Problem set:
1. In the post on REUSE.toml globbing, what limitation made fnmatch insufficient?
2. Carry the post on REUSE.toml globbing forward from its last line.

** begin Text section **

Hi @silverhook. I'm going to give a structured response to this.

A little history

Skipping over some steps, the initial implementation of REUSE.toml for Specification 3.2 used Python's standard library fnmatch, then later the glob module of the third-party library wcmatch. Both of these modules implement bash-like globbing, but fnmatch was insufficient for technical reasons (only works on filenames, not full paths). However, adopting wcmatch was tricky for two main reasons:

  • I want to keep the amount of third-party dependencies low. I do not want to put too much weight on this, though, so this soft requirement can be discarded.
  • I struggled to document wcmatch's behaviour in the specification.

For these reasons, I adopted a much simpler implementation. The discussion can be found here. I will talk more about the simple implementation later.

REUSE is unambiguous

One of the goals of REUSE is to be unambiguous. For that reason, I needed to accurately describe the glob behaviour in the specification. The problem is that the documentation of the fnmatch and wcmatch libraries are simply not adequate, and at the time, I could not find other good documentation to point to. I would need to dedicate a lot more words than I want to defining how globbing works in the spec.

However, revisiting this now, I have found Pattern Matching in the bash documentation. This documentation is more than adequate. We could, if we wanted to, write something akin to 'globbing works like defined in Pattern Matching, using the globstar and dotglob options, and with the C locale' (or something to that effect). I would be content that this sufficiently documents how globbing works in REUSE; the only subsequent challenge is making sure that our code actually precisely adheres to what Pattern Matching describes. I think wcmatch can do that, but I'd need to double-check.

(I also considered writing 'globbing works like the behaviour of wcmatch.glob with such-and-so options', but I discarded this idea because it would marry our specification to an implementation detail---a small third-party Python-only library.)

REUSE is machine-readable

But even if we solve the problem of ambiguity in the specification, there is another challenge. Another goal is to be machine-readable, and I'm anxious that having an advanced globbing algorithm prevents third-party software from making inferences about REUSE.toml files. Specifically, third-party software would need to either:

  • be a Python program that depends on wcmatch, and use wcmatch.glob with the same options as we do;
  • or be any program that does not depend on wcmatch that can produce the exact same bash-like (with dotglob and globstar) globbing results.

** end Text section **
** begin Collected data **

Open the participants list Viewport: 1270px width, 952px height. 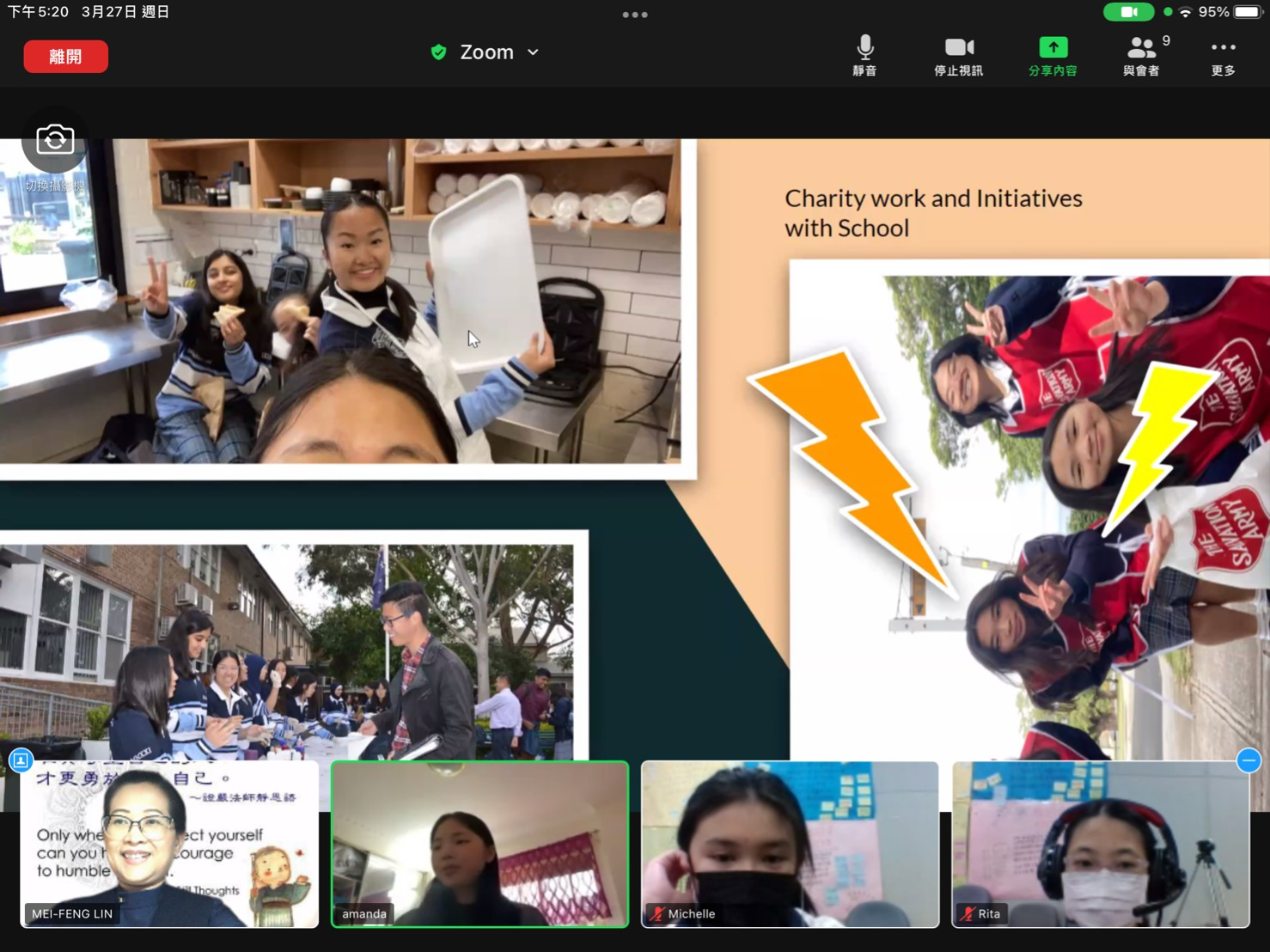[x=1141, y=55]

** end Collected data **

Responses to the exercise:
1. It works only on filenames, not on full paths.

2.
If the program is unable to replicate the exact behaviour of wcmatch.glob, then that program produces erroneous inferences about REUSE.toml, which breaks unambiguity and machine-readability.

REUSE is easy

This is a minor concern, but another goal of REUSE is to be easy. It was my fear that advanced globbing would increase the difficulty for humans to parse REUSE.toml files. Especially legal experts, who may not be familiar with POSIX-y stuff. And to be frank, some bash-like globbing patterns are incredibly arcane.

What I settled on

Wanting to reduce complexity, I made an issue against wcmatch to disable some features, specifically sequence matching, here. The maintainer closed my issue, which was perfectly fair and reasonably. So I had my own go at it, and was able to implement the feature relatively easily. Here is the current state of the tool's globbing code:

def __attrs_post_init__(self) -> None:
    def translate(path: str) -> str:
        # pylint: disable=too-many-branches
        blocks = []
        escaping = False
        globstar = False
        prev_char = ""
        for char in path:
            if char == "\\":
                if prev_char == "\\" and escaping:
                    escaping = False
                    blocks.append("\\\\")
                else:
                    escaping = True
            elif char == "*":
                if escaping:
                    blocks.append(re.escape("*"))
                    escaping = False
                elif prev_char == "*" and not globstar:
                    globstar = True
                    blocks.append(r".*")
            elif char == "/":
                if not globstar:
                    if prev_char == "*":
                        blocks.append("[^/]*")
                    blocks.append("/")
                escaping = False
            else:
                if prev_char == "*" and not globstar:
                    blocks.append(r"[^/]*")
                blocks.append(re.escape(char))
                globstar = False
                escaping = False
            prev_char = char
        if prev_char == "*" and not globstar:
            blocks.append(r"[^/]*")
        result = "".join(blocks)
        return f"^({result})$"

    self._paths_regex = re.compile(
        "|".join(translate(path) for path in self.paths)
    )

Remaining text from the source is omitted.